Objective: We aimed to develop and validate a diagnostic prediction model for CAD in Southeast Asians by comparing it against three existing tools.
Design: We prospectively recruited patients presenting to primary care for chest pain between July 2013 and December 2016. CAD was diagnosed at tertiary institution and adjudicated. A logistic regression model was built, with validation by resampling. We validated the Duke Clinical Score (DCS), CAD Consortium Score (CCS), and Marburg Heart Score (MHS).

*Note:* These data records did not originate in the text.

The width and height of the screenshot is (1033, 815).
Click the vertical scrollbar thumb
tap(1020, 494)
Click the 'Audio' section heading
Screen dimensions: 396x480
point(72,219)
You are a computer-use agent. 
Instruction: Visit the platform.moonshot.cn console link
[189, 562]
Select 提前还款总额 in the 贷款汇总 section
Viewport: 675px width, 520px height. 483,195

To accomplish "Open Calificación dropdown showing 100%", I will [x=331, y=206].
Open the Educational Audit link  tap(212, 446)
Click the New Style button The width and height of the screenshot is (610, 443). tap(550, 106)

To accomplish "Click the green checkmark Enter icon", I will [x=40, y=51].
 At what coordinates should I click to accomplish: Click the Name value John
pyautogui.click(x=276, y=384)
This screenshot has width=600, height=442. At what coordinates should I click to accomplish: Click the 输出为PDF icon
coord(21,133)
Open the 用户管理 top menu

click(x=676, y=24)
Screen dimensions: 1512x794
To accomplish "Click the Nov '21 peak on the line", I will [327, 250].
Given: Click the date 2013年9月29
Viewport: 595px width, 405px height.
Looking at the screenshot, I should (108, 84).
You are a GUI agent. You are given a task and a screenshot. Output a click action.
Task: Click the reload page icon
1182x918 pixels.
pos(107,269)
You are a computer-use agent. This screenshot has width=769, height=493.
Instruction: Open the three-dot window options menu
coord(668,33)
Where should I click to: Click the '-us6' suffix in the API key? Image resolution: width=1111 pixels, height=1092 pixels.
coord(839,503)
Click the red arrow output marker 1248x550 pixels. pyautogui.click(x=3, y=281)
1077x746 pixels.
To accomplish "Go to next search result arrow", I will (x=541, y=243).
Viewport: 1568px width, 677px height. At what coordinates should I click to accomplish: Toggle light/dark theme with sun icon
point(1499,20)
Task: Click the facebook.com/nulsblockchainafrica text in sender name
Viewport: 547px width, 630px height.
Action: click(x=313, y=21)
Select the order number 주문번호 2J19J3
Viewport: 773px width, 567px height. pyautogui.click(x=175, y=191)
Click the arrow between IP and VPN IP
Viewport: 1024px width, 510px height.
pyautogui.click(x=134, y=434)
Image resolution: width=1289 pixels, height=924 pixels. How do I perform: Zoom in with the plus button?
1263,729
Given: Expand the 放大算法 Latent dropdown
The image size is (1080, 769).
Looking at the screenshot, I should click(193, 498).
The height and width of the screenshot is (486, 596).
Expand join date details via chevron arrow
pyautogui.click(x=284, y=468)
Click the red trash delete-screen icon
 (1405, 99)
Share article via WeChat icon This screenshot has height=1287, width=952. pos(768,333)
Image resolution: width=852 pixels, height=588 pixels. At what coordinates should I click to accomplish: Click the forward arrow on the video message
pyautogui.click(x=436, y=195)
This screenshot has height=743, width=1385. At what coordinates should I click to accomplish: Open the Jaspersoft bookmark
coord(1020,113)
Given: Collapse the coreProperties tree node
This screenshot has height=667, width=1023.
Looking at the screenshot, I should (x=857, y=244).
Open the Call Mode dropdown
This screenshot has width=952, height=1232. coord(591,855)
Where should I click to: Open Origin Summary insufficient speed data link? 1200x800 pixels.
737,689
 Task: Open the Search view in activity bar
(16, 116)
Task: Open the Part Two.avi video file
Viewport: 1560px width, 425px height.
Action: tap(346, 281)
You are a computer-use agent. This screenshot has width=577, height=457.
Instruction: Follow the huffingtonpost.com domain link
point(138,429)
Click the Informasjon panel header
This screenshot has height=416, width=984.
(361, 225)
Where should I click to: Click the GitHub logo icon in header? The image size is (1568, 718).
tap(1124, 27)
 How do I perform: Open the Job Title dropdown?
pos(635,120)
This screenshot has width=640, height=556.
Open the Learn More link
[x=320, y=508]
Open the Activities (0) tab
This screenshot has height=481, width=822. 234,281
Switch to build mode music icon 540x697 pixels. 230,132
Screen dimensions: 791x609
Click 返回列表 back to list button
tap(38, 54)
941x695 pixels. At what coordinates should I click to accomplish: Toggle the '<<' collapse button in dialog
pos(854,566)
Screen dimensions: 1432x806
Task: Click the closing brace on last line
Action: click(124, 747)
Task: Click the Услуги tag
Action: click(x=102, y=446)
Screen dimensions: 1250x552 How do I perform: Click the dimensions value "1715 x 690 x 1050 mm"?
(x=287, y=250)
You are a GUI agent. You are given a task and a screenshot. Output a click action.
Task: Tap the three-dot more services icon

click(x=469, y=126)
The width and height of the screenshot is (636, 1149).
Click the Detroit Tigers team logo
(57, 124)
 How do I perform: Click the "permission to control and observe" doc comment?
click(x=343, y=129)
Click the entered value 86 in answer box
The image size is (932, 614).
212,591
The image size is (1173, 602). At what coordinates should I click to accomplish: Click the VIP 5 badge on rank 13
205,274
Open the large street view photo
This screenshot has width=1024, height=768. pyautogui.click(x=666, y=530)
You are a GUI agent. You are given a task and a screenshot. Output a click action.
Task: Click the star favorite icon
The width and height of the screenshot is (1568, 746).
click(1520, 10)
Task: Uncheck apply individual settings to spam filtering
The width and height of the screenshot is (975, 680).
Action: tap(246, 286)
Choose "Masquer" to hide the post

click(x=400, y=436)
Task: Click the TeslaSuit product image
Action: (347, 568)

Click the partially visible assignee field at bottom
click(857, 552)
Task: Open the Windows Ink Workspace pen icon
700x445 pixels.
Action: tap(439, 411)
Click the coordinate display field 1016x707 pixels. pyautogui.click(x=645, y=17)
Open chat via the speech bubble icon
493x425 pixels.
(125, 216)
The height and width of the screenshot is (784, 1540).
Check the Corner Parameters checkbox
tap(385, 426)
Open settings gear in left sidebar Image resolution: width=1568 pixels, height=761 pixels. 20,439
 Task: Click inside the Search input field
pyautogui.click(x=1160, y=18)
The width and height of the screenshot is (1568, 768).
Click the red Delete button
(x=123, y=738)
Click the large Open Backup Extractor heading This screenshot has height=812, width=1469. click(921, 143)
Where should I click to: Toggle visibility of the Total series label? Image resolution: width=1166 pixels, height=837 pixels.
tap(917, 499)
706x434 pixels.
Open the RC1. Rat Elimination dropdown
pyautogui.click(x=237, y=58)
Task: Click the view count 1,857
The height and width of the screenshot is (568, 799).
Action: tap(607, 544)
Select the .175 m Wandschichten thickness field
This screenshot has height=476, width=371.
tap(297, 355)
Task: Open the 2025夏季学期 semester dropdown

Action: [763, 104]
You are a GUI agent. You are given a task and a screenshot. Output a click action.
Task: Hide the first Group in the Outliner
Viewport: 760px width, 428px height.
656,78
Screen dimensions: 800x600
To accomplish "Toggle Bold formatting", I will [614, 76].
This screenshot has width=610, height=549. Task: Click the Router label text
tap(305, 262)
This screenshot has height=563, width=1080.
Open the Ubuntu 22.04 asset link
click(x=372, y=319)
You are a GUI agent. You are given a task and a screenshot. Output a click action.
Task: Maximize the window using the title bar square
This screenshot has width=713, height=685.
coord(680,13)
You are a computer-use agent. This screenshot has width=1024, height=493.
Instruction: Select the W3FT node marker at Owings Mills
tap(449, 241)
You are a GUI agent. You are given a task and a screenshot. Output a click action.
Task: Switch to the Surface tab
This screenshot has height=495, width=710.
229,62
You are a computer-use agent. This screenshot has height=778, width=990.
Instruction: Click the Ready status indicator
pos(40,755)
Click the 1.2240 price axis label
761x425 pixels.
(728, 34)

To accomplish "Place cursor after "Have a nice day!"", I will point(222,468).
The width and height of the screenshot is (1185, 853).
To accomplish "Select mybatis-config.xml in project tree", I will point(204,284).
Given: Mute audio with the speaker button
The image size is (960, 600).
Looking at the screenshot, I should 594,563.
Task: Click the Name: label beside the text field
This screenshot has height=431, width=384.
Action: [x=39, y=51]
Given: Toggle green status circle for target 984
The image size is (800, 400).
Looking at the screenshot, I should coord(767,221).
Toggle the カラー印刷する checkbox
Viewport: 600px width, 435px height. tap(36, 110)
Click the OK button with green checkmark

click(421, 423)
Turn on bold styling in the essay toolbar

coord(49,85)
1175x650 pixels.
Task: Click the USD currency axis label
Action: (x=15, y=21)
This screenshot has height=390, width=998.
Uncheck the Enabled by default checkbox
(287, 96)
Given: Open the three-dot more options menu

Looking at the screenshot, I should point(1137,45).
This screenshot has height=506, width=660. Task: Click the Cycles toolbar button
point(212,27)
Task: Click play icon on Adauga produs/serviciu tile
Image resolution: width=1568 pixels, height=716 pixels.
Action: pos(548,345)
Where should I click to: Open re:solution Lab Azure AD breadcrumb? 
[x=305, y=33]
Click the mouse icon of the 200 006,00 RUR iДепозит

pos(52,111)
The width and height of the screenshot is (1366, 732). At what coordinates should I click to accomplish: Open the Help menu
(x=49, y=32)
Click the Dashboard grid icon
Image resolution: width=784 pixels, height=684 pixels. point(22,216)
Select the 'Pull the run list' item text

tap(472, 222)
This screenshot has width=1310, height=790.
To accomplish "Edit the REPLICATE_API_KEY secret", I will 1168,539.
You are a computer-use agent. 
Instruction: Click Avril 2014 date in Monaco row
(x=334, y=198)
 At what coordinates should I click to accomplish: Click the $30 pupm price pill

Main Measures: Discrimination and calibration quantify model performance, while net reclassification improvement and net benefit provide clinical insights.
Key Results: CAD prevalence was 9.5% (158 of 1658 patients). Our model included age, gender, type 2 diabetes mellitus, hypertension, smoking, chest pain type, neck radiation, Q waves, and ST-T changes. The C-statistic was 0.808 (95% CI 0.776-0.840) and 0.815 (95% CI 0.782-0.847), for model without and with ECG respectively. C-statistics for DCS, CCS-basic, CCS-clinical, and MHS were 0.795 (95% CI 0.759-0.831), 0.756 (95% CI 0.717-0.794), 0.787 (95% CI 0.752-0.823), and 0.661 (95% CI 0.621-0.701). Our model (with ECG) correctly reclassified 100% of patients when compared with DCS and CCS-clinical respectively. At 5% threshold probability, the net benefit for our model (with ECG) was 0.063. The net benefit for DCS, CCS-basic, and CCS-clinical was 0.056, 0.060, and 0.065.
Conclusions: PRECISE (Predictive Risk scorE for CAD In Southeast Asians with chEst pain) performs well and demonstrates utility as a clinical decision support for diagnosing CAD among Southeast Asians.